══ SOURCE PASSAGE

Honeybee population has been on a mass decline for the past six years, and this dramatic decrease has been blamed on the exposure to a certain class of insecticide which causes them to die from Colony Collapse Disorder (CCD), a new study reveals.
The report, which was released Friday in the Bulletin of Insectology, recreates a 2012 study which first linked the bee-killing disease to neonicotinoids. The team of researchers from the Harvard School of Public Health who initially conducted the 2012 study ran this later one, and their findings support their earlier findings.According to lead author Chensheng (Alex) Lu, “We demonstrated again in this study that neonicotinoids are highly likely to be responsible for triggering CCD in honey bee hives that were healthy prior to the arrival of winter.”
The researchers examined 18 bee colonies in three different locations in central Massachusetts. They split each colony into three smaller groups – one treated with a neonicotinoid called imidacloprid, one with a neonicotinoid called clothiandin, and one was not treated with anything to serve as the control group. The researchers watched the groups from October 2012 to April 2013 and found that, by the end of that period, half of the neonicotinoid colonies had been killed, while only one in the control colonies were destroyed by a common intestinal parasite, Nosema cerenae.

════
══ DATA SUPPLIED

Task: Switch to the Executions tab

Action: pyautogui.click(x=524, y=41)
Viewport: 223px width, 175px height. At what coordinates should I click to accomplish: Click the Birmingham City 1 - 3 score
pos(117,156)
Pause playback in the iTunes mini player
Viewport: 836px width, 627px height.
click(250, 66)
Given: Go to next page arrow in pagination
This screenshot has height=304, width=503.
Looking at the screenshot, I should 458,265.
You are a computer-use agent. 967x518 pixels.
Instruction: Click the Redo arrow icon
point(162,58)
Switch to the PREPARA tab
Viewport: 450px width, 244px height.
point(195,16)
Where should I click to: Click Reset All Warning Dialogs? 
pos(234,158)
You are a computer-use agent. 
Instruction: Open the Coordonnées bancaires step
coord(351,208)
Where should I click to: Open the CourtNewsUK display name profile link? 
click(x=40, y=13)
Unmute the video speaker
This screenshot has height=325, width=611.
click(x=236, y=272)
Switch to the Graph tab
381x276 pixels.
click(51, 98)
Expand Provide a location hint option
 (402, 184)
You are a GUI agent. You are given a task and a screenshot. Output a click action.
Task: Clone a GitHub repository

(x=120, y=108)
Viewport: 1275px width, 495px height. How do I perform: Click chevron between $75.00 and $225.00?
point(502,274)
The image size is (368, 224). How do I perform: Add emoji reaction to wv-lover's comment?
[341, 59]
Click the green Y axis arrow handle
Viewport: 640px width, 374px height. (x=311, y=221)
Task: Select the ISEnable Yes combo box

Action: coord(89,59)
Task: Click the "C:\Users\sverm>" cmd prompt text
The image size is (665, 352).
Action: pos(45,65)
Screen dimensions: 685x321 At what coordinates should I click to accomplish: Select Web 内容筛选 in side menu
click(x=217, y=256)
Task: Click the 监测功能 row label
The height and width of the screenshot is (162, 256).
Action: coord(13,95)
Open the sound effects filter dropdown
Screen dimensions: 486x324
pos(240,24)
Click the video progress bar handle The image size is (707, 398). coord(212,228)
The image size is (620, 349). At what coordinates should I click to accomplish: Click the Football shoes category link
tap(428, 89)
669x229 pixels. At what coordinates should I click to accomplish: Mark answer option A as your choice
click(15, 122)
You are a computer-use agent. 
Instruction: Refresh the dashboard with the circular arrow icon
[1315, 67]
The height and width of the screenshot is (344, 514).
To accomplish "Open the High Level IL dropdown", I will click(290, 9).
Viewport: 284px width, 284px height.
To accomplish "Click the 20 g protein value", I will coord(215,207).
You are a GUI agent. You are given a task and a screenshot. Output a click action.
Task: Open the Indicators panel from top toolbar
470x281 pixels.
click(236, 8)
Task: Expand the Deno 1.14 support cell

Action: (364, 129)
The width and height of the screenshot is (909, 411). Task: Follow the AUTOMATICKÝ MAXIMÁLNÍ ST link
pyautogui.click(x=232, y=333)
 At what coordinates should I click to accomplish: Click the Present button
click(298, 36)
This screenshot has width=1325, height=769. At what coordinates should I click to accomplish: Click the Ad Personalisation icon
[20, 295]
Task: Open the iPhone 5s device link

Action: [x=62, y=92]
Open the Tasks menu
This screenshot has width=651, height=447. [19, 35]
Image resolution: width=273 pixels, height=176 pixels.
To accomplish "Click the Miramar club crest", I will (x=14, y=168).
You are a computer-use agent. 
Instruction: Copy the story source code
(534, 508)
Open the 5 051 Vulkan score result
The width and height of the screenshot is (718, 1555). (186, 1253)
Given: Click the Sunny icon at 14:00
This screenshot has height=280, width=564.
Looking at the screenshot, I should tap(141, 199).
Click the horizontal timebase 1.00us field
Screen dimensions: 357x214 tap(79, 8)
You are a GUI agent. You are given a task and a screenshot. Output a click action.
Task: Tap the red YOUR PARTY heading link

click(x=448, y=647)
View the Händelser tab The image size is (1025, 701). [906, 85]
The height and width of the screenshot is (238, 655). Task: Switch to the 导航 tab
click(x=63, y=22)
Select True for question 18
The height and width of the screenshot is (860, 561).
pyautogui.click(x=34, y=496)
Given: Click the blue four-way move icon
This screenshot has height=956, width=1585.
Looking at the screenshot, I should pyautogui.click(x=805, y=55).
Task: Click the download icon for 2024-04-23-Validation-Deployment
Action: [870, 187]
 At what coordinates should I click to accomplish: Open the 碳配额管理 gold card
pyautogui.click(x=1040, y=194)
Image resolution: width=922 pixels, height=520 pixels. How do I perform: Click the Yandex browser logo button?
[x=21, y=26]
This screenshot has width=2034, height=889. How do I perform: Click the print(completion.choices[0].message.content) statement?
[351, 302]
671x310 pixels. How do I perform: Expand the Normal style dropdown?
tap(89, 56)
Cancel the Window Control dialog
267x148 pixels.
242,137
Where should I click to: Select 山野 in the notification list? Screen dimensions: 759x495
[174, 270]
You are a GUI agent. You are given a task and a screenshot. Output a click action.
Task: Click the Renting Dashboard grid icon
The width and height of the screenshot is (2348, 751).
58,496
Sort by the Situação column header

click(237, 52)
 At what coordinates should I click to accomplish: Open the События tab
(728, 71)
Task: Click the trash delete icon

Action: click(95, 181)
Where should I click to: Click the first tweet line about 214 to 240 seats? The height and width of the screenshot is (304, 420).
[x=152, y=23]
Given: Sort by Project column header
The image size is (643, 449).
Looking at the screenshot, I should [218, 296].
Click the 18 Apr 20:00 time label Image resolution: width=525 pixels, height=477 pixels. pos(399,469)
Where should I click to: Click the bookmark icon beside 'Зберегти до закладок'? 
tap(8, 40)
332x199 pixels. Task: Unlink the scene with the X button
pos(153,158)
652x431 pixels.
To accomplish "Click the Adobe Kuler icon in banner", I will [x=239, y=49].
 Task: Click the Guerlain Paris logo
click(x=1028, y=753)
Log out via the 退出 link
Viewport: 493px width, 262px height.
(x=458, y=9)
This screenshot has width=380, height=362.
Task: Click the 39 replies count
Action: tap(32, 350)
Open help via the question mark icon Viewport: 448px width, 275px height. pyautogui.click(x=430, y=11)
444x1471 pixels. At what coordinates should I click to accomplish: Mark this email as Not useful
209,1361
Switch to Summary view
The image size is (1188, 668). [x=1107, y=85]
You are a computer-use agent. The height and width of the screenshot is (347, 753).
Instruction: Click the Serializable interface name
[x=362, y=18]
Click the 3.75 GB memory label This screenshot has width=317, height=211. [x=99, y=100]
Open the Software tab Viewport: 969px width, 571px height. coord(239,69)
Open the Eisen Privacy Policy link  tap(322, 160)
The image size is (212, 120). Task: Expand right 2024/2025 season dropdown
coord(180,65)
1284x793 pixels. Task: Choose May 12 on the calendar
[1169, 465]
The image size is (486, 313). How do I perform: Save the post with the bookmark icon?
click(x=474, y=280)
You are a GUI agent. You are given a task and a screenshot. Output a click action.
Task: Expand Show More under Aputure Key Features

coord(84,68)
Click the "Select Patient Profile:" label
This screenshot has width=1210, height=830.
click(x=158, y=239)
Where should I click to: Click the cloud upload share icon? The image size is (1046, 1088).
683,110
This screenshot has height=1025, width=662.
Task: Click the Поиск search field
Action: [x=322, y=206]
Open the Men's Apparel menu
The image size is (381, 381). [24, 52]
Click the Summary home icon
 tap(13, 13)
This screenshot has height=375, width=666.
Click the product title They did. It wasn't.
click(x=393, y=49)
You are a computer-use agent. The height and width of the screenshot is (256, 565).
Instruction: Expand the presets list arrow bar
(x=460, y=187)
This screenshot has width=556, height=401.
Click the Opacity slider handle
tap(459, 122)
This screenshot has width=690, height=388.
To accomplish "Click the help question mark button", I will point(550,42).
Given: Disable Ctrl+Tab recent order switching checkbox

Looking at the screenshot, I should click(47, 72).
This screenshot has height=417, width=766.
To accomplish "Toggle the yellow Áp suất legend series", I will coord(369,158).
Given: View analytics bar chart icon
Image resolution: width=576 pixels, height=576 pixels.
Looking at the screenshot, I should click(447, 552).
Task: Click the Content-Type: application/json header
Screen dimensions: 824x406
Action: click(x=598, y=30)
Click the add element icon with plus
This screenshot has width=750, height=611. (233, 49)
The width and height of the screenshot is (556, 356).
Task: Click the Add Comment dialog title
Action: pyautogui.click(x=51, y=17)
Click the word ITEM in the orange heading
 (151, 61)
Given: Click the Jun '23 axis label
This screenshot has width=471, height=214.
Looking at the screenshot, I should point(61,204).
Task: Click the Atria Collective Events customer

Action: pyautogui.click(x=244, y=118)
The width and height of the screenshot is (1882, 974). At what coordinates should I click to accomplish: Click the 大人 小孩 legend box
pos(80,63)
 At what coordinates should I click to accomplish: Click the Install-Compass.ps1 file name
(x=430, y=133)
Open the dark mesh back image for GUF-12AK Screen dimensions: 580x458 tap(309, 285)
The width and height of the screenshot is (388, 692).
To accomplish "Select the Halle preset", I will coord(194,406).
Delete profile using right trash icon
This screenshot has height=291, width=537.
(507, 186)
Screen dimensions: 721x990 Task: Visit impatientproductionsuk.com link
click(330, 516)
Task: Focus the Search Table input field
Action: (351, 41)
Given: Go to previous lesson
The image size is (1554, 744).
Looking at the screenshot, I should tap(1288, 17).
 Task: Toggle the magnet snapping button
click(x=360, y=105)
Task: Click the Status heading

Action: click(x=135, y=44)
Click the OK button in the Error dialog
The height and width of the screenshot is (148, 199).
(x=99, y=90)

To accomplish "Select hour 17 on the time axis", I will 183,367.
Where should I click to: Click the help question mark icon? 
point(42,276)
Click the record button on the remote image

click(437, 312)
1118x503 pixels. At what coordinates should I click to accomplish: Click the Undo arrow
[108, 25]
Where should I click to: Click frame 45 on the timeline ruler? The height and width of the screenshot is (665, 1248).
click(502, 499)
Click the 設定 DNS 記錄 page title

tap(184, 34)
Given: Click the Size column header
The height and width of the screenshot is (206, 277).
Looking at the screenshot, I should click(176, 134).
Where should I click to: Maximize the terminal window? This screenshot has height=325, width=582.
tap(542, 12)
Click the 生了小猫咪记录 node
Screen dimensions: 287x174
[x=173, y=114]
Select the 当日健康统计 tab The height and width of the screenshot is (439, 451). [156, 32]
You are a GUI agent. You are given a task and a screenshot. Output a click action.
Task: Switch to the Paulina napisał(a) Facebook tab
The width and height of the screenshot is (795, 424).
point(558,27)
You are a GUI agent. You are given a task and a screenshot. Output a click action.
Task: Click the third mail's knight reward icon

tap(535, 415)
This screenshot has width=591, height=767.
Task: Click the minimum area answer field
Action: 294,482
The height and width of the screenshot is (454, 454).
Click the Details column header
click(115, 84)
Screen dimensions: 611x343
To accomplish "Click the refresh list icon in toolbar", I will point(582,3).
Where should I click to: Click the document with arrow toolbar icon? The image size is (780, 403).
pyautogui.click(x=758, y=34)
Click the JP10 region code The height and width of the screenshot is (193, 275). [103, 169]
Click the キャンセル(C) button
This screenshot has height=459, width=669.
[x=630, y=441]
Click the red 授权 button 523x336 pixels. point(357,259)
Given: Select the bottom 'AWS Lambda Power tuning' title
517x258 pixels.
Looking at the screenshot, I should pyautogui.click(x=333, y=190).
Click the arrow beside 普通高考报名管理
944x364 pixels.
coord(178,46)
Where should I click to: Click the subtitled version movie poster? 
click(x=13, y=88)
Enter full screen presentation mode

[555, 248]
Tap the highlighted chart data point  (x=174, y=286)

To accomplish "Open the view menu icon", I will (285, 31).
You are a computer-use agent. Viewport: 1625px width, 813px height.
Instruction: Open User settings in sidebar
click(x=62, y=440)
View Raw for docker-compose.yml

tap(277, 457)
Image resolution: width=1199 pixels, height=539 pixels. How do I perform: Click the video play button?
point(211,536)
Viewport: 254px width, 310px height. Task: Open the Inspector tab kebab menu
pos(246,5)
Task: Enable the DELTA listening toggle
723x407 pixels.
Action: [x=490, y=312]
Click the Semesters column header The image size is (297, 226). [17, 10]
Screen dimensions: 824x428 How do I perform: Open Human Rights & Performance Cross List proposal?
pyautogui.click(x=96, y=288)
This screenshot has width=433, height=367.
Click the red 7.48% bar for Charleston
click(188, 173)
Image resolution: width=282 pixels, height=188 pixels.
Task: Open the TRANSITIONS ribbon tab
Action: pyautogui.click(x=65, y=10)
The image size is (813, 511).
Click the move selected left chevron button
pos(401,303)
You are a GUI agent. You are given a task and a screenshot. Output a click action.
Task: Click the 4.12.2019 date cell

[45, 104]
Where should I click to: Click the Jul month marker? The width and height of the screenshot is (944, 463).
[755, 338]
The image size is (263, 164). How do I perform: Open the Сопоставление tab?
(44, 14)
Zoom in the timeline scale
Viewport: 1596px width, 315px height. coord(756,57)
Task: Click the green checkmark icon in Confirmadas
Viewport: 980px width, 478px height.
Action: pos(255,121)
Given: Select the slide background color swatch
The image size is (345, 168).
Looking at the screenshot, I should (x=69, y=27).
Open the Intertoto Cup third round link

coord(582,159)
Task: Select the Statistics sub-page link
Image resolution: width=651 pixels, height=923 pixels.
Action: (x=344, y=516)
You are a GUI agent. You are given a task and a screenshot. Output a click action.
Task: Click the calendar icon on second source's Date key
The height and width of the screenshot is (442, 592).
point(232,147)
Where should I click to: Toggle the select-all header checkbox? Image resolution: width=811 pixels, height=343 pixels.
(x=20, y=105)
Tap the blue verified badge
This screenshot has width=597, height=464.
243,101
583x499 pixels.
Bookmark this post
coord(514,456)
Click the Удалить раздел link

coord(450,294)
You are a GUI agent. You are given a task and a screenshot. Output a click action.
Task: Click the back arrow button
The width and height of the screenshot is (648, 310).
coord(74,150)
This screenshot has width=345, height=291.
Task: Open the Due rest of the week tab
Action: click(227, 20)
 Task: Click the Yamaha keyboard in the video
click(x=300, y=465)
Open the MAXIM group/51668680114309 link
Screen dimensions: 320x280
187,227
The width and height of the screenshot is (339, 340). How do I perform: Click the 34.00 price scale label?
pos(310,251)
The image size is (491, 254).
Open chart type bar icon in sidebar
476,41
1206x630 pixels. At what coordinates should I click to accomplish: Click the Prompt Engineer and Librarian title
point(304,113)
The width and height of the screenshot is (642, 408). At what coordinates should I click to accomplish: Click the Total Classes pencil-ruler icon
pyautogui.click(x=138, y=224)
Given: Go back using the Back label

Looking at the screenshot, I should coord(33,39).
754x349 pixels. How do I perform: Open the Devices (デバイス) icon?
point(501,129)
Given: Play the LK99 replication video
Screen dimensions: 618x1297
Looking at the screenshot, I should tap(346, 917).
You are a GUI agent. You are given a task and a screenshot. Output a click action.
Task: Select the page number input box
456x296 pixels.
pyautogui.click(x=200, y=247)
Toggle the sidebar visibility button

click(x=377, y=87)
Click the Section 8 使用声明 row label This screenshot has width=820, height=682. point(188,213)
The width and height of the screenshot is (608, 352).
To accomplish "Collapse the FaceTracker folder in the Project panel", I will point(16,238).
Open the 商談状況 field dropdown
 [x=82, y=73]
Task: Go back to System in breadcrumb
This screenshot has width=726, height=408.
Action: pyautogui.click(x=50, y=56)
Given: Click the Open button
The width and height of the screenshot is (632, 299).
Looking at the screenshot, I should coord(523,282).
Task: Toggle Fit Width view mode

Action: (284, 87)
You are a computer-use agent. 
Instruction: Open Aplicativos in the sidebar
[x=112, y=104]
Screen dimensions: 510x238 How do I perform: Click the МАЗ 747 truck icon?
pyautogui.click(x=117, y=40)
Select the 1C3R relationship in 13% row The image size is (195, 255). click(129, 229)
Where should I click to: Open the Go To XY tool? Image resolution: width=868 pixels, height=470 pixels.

════

## WHAT THIS EXERCISE ASKS
[1] Transcribe the honeybee article word for word, starting at "The researchers examined" and ending at "parasite, Nosema cerenae.".
[2] Summarize the honeybee article in two sentences.
[3] Resume the honeybee article from its final sentence.

## EXPECTED OUTPUTS
[1]
The researchers examined 18 bee colonies in three different locations in central Massachusetts. They split each colony into three smaller groups – one treated with a neonicotinoid called imidacloprid, one with a neonicotinoid called clothiandin, and one was not treated with anything to serve as the control group. The researchers watched the groups from October 2012 to April 2013 and found that, by the end of that period, half of the neonicotinoid colonies had been killed, while only one in the control colonies were destroyed by a common intestinal parasite, Nosema cerenae.

[2] A new study in the Bulletin of Insectology, run by the Harvard School of Public Health team that conducted a 2012 study, supports their earlier finding that neonicotinoid insecticides are highly likely to be responsible for triggering Colony Collapse Disorder in honeybees. The researchers split each of 18 colonies in central Massachusetts into two neonicotinoid-treated groups and an untreated control group, and by the end of the October 2012 to April 2013 observation period, half of the neonicotinoid colonies had been killed.

[3]
None of the honeybees were affected until winter, the others wrote, “We found honey bee colonies in both control and neonicotinoid-treated groups progressed almost identically, and observed no acute morbidity or mortality in either group until the arrival of winter… As temperatures began to decrease in late October 2012, we observed a steady decrease of bee cluster size in both control and neonicotinoid-treated hives continued to decline.
The loss of honeybees is alarming and of concern to many as they pollinate roughly one-third of all crops, globally, and up to 80 percent of U.S. crops. Lu mentioned, “future research could help elucidate the biological mechanism that is responsible for linking sub-lethal neonicotinoid exposures to CCD.”